**Try it**
Print the data exactly as it is given, please.

**Input data**
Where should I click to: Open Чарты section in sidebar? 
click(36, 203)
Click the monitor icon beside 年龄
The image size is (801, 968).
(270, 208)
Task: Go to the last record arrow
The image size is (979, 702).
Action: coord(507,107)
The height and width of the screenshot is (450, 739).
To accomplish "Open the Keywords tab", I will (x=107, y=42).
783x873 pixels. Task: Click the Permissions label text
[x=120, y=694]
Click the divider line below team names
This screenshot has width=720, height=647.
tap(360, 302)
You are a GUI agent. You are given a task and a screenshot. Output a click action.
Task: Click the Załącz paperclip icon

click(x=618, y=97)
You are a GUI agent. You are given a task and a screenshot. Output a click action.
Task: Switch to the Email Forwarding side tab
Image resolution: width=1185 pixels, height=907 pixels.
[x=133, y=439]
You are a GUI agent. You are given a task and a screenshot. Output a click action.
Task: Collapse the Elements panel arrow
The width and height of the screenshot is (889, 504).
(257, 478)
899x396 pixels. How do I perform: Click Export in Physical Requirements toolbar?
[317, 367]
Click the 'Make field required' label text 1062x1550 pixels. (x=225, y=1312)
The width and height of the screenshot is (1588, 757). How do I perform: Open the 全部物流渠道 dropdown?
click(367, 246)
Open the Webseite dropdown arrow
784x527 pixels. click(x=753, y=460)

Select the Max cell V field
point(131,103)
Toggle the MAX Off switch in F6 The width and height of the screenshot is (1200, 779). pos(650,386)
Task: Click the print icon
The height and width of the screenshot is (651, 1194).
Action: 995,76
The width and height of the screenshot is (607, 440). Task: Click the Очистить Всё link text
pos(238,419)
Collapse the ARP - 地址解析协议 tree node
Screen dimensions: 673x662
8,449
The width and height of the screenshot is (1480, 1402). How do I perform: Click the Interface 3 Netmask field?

**Worked solution**
Where should I click to: Open Чарты section in sidebar? 
click(36, 203)
Click the monitor icon beside 年龄
The image size is (801, 968).
(270, 208)
Task: Go to the last record arrow
The image size is (979, 702).
Action: coord(507,107)
The height and width of the screenshot is (450, 739).
To accomplish "Open the Keywords tab", I will (x=107, y=42).
783x873 pixels. Task: Click the Permissions label text
[x=120, y=694]
Click the divider line below team names
This screenshot has width=720, height=647.
tap(360, 302)
You are a GUI agent. You are given a task and a screenshot. Output a click action.
Task: Click the Załącz paperclip icon

click(x=618, y=97)
You are a GUI agent. You are given a task and a screenshot. Output a click action.
Task: Switch to the Email Forwarding side tab
Image resolution: width=1185 pixels, height=907 pixels.
[x=133, y=439]
You are a GUI agent. You are given a task and a screenshot. Output a click action.
Task: Collapse the Elements panel arrow
The width and height of the screenshot is (889, 504).
(257, 478)
899x396 pixels. How do I perform: Click Export in Physical Requirements toolbar?
[317, 367]
Click the 'Make field required' label text 1062x1550 pixels. (x=225, y=1312)
The width and height of the screenshot is (1588, 757). How do I perform: Open the 全部物流渠道 dropdown?
click(367, 246)
Open the Webseite dropdown arrow
784x527 pixels. click(x=753, y=460)

Select the Max cell V field
point(131,103)
Toggle the MAX Off switch in F6 The width and height of the screenshot is (1200, 779). pos(650,386)
Task: Click the print icon
The height and width of the screenshot is (651, 1194).
Action: 995,76
The width and height of the screenshot is (607, 440). Task: Click the Очистить Всё link text
pos(238,419)
Collapse the ARP - 地址解析协议 tree node
Screen dimensions: 673x662
8,449
The width and height of the screenshot is (1480, 1402). How do I perform: Click the Interface 3 Netmask field?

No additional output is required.